Can there be such a thing as too much voting?

This is an old question. It goes back to the day when the people of ancient Athens gathered on a hillside to decide everything.

Ever since then, people have argued about whether direct democracy is bad. Some folks fear the mob can be reckless or easily misled. That's why they favor a republic, with elected decisionmakers.

This ancient struggle is alive and kicking in St. Pete Beach, a barrier-island city off the southwest coast of Pinellas County. A group of citizens there is trying to move their city toward direct democracy.

This group seeks direct voter control over (1) the city's comprehensive plan for land use, (2) city redevelopment plans and (3) building heights.

And the group wants to require a unanimous City Commission vote to approve any changes too small for an election (five parcels of land or fewer).

This is dramatic stuff, especially for Florida. Imagine, letting the voters decide for themselves whether to allow more development in their community!

The group, Citizens for Responsible Government, got enough petition signatures to force a referendum to amend the city charter. The City Commission is fighting in court, and a decision is pending from Pinellas-Pasco Circuit Judge Walt Logan.

The judge is not in charge of deciding whether the citizens group has good ideas. His only job is to decide whether it is entitled to put the ideas to a vote.

After all, the citizens got enough petition signatures. They met all the rules in the city charter for holding an election. Why shouldn't they be allowed to vote?

The answer, the city says, is that what the citizens seek to do would be illegal. There is a big, hairy, complicated state law that controls how cities are supposed to do their planning.

The city argues that St. Pete Beach could not possibly obey that complicated state law if everything had to be put to a vote. The city argues that the state law even makes holding such elections illegal. (Naturally, the citizens disagree.)

If you have stuck with me so far, I hope you will think I have given a fair presentation. Now I will confess my bias and argue on behalf of the citizens group.

The city is correct in that the state law, the Growth Management Act, is complicated and has many requirements.

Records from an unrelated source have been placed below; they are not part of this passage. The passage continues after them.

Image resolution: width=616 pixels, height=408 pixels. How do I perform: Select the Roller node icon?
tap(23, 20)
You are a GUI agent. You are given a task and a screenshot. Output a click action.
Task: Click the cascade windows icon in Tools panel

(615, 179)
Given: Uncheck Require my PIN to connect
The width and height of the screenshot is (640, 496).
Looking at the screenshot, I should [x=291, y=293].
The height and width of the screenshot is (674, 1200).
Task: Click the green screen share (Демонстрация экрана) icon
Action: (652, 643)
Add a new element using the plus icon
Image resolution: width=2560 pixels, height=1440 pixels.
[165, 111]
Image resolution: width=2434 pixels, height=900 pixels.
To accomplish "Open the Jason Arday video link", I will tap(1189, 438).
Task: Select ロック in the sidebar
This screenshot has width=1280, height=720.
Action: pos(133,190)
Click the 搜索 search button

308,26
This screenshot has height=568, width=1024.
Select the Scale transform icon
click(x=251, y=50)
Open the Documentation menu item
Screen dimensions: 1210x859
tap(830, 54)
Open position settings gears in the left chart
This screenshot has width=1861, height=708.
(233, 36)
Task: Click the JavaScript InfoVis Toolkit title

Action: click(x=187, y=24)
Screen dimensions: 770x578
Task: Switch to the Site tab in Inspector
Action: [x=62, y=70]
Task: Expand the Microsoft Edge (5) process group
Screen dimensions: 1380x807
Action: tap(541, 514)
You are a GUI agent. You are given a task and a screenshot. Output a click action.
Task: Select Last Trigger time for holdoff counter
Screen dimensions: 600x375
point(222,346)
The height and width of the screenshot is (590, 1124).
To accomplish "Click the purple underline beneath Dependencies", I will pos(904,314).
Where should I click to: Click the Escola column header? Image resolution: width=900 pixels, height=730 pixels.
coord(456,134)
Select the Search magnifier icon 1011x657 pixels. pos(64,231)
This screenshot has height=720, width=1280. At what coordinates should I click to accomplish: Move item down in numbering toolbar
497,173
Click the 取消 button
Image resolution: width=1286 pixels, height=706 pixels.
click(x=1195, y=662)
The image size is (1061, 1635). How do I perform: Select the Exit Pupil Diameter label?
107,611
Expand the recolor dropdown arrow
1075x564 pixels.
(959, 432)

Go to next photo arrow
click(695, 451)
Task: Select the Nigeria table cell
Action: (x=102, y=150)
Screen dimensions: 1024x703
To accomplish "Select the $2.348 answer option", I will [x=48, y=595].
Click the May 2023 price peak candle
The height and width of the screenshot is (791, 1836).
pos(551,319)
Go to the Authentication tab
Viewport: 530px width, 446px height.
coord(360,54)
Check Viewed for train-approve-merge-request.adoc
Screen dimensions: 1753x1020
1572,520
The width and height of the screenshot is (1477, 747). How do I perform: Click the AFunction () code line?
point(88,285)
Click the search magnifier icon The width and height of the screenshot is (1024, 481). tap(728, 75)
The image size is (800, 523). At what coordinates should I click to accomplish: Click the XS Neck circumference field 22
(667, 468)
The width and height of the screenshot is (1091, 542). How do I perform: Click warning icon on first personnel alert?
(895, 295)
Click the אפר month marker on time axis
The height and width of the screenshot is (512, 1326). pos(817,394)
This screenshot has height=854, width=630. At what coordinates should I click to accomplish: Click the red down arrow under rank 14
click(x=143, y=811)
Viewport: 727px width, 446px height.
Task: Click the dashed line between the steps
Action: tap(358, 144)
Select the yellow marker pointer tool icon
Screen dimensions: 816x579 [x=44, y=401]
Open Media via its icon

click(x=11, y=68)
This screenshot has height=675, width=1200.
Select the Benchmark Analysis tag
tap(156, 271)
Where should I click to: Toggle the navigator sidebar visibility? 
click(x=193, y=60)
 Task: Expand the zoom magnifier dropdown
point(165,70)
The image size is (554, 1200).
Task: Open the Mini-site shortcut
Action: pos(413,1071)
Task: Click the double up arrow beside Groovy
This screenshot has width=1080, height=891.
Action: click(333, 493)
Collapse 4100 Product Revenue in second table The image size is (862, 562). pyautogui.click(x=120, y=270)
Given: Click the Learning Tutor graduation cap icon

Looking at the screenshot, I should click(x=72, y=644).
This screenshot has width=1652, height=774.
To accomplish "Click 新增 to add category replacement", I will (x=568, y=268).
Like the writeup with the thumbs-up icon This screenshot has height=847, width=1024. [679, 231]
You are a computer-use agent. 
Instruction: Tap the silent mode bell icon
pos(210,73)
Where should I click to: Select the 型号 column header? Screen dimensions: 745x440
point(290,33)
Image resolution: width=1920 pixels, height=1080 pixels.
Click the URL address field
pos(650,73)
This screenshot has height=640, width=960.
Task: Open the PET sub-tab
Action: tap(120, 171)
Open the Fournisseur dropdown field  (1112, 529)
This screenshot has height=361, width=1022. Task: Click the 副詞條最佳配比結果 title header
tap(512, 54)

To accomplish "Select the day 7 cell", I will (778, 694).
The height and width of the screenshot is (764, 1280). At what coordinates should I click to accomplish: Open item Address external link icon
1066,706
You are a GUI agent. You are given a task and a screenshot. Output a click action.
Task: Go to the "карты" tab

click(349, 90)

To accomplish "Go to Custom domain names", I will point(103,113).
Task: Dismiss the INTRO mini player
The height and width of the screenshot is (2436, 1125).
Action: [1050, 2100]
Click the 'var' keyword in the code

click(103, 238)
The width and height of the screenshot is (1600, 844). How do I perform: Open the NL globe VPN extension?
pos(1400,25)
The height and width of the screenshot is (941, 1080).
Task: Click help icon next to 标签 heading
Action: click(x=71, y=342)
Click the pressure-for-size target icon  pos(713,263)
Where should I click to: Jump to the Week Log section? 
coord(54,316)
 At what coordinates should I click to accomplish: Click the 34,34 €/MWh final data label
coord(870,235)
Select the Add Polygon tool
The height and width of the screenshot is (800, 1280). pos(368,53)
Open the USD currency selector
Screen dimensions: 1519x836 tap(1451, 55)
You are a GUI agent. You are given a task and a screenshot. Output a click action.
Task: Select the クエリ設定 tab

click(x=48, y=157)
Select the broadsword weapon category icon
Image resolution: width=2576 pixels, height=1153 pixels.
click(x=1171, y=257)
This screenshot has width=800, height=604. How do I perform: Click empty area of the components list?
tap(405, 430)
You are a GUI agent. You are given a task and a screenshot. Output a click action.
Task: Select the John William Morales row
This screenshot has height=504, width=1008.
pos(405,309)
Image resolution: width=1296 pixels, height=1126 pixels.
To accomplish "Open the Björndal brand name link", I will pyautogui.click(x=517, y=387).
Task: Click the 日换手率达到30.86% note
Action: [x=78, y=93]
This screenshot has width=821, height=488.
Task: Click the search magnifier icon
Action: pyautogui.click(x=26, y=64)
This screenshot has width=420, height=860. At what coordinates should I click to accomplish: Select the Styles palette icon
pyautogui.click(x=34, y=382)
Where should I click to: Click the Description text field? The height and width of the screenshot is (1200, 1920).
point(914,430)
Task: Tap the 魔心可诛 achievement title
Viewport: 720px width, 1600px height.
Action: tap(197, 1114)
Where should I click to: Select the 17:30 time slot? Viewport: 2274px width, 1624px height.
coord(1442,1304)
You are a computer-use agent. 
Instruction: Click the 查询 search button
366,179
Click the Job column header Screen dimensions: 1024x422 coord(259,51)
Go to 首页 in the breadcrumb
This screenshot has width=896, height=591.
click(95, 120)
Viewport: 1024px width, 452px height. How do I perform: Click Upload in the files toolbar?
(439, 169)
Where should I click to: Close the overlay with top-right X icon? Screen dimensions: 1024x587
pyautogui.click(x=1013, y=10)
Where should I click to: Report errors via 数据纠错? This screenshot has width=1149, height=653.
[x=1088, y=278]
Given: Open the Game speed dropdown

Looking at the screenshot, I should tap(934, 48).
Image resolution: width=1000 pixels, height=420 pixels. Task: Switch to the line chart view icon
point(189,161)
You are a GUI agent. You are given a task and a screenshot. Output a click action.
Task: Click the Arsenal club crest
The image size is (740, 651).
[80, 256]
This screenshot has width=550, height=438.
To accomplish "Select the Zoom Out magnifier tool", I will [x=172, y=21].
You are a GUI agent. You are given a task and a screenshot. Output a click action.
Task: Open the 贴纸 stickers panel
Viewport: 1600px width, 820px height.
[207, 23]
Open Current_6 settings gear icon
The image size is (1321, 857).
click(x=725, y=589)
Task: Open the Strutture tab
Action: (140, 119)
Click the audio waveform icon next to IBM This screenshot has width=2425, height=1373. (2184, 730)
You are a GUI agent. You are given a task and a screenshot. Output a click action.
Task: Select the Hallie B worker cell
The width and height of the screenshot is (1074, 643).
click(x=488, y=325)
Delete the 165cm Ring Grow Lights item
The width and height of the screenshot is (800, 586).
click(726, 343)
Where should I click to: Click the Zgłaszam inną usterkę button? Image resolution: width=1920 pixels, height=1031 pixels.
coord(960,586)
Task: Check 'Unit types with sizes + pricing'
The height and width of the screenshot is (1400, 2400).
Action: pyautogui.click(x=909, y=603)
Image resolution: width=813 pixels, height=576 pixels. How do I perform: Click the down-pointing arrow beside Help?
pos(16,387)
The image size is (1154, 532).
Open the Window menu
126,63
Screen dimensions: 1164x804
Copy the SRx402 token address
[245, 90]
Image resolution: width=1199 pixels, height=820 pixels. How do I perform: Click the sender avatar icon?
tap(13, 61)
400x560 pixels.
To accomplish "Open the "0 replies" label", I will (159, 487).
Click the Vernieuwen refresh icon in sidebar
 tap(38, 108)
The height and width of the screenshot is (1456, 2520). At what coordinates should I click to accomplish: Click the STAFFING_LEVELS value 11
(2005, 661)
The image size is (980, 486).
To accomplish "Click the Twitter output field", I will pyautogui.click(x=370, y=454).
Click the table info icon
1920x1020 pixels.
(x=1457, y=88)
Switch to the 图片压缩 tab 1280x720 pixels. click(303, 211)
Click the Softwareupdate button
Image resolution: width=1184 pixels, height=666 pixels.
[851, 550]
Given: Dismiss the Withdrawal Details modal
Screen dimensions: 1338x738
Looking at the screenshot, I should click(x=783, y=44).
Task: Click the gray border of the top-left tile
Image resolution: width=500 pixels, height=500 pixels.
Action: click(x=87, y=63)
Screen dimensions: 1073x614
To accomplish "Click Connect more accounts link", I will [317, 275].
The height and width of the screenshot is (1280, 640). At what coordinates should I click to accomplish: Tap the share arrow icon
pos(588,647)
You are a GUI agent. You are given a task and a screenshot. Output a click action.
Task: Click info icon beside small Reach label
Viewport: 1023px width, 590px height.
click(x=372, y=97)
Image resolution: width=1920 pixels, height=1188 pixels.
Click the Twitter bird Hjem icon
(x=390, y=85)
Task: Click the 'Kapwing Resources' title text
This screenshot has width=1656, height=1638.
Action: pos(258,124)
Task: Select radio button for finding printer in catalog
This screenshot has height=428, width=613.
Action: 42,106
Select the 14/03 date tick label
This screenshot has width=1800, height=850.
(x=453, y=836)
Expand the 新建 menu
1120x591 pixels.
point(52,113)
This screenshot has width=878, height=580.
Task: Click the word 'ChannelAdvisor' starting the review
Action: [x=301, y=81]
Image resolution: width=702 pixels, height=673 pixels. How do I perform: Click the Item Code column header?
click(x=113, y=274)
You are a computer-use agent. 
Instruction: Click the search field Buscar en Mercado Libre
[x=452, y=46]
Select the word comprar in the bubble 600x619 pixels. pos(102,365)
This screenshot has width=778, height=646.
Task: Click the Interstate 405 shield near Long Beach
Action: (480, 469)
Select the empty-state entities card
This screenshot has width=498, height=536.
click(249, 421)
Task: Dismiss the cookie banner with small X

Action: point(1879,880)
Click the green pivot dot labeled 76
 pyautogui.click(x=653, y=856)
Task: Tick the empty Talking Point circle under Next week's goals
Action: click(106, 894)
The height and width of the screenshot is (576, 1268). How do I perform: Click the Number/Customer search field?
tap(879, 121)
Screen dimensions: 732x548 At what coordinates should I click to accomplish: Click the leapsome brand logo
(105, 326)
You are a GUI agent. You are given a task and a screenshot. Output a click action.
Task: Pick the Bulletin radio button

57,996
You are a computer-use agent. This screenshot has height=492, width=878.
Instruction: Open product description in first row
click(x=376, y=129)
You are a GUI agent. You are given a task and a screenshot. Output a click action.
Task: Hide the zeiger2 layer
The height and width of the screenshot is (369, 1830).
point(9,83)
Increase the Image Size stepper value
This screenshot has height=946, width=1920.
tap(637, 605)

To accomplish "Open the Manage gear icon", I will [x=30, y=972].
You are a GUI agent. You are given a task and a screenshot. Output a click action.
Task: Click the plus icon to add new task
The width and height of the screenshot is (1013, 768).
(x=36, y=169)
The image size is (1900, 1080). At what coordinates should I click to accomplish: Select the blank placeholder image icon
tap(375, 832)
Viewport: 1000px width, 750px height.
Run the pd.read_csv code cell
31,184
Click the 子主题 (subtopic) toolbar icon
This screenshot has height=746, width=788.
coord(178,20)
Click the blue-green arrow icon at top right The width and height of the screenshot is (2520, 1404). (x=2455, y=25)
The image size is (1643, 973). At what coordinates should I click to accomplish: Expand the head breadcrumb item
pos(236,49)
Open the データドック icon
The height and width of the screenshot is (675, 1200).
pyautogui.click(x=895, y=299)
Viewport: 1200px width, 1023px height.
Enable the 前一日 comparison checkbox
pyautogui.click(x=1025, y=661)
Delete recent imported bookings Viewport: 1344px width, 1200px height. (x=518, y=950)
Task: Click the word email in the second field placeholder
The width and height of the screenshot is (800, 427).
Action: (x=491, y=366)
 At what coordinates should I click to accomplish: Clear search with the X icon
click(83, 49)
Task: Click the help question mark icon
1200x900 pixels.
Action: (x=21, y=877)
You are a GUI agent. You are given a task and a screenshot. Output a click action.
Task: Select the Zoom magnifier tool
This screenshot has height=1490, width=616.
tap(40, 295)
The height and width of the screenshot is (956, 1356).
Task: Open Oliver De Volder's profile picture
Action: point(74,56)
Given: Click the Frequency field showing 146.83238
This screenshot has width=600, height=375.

But there is nothing about the citizens' ideas that automatically violates that law.

Maybe, over time, holding elections will prove to be too cumbersome. Indeed, maybe it is a flat-out lousy idea. Maybe the city will fail, in the long run, to meet all the law's requirements.

But none of that takes away citizens' right to try it - if that's what they want.

The St. Pete Beach fight is another example of government attempting to block a citizen petition to change the structure of that government. The same issue recently came up at the state level, where our state House is spending tax dollars to fight a citizen petition on how our voting districts are drawn.

My own prejudice has always been that the government's job is obey the Constitution (or in a city's case, the city charter) as it is enacted by the citizens and not to try to tell those citizens how to enact it.

* * *

Friends on both sides of this fight will accuse me of leaving out many important points. These points boil down to (1) whether the citizens' ideas are bad, and (2) why I don't realize that somebody else in town is a no-good, lying so-and-so.

As to (1), there is no sense debating the ideas until the judge rules on holding the election. They are separate matters. No election, nothing to debate.

As to (2), about who is the biggest liar, and who is in cahoots with whom, I do not care in the slightest.

Some of my friends on the side of City Hall ask, in frustration: Are we really supposed to have an election every time some bunch of malcontents gathers a few petition signatures?

The answer is, well, yes. That's what your city charter says. If the city charter is too generous in that regard, it can always be changed by an election. Maybe you could get up a petition to try it.